▸ **WHAT IS NEEDED**: Starting with the line that contains "Focus the Local Port field showing 8888", repeat each line exactly through the final line of the listing. No picture should appear in the copy.

▸ **PROVIDED ENTRIES**:
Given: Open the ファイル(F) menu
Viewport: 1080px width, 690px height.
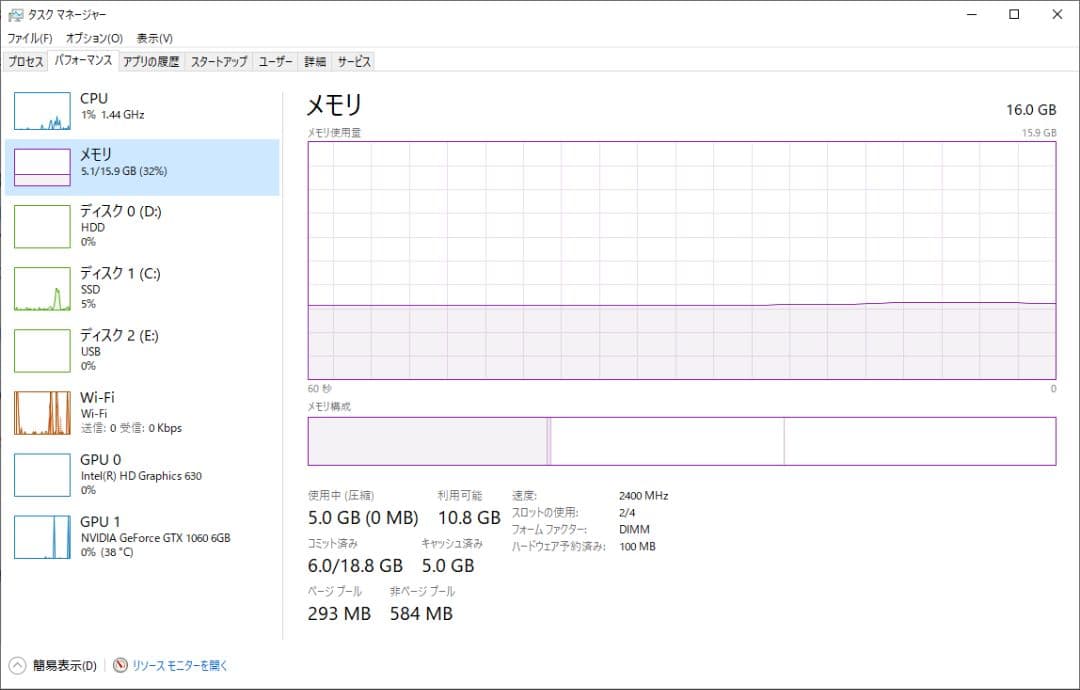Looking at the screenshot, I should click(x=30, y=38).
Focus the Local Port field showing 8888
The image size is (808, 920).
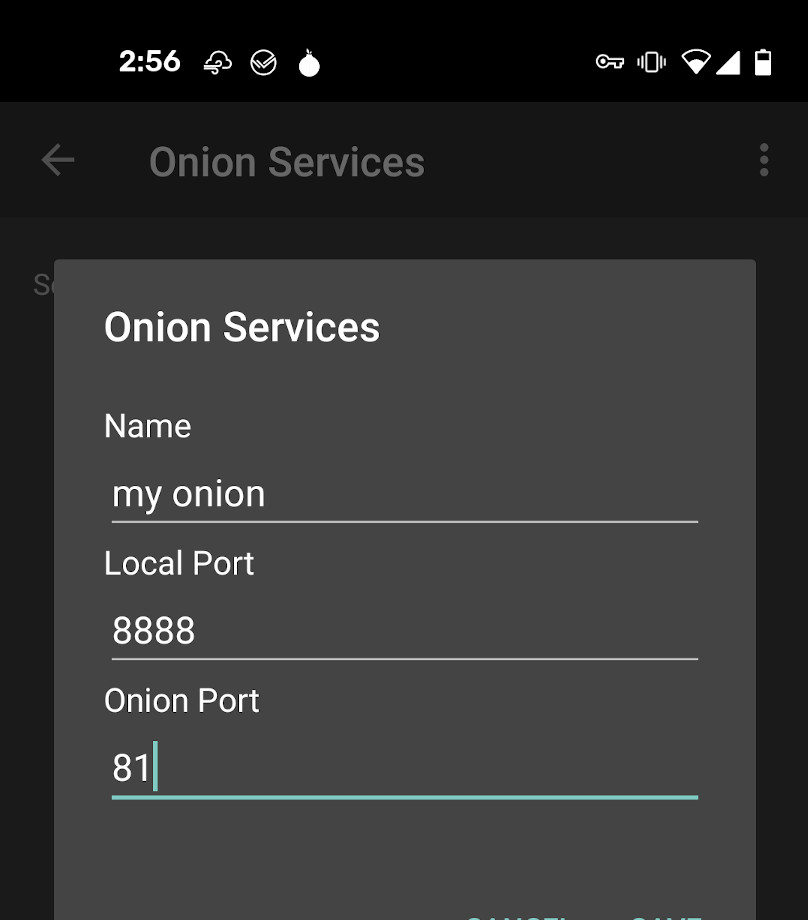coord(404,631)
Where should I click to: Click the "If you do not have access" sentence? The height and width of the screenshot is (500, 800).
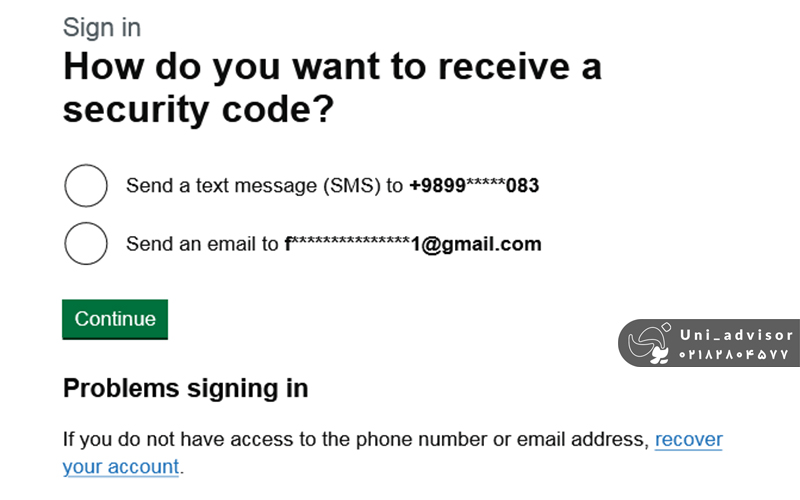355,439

▸ **ANSWER TO THE EXERCISE**:
Focus the Local Port field showing 8888
The image size is (808, 920).
coord(404,631)
Where should I click to: Click the "If you do not have access" sentence? The height and width of the screenshot is (500, 800).
355,439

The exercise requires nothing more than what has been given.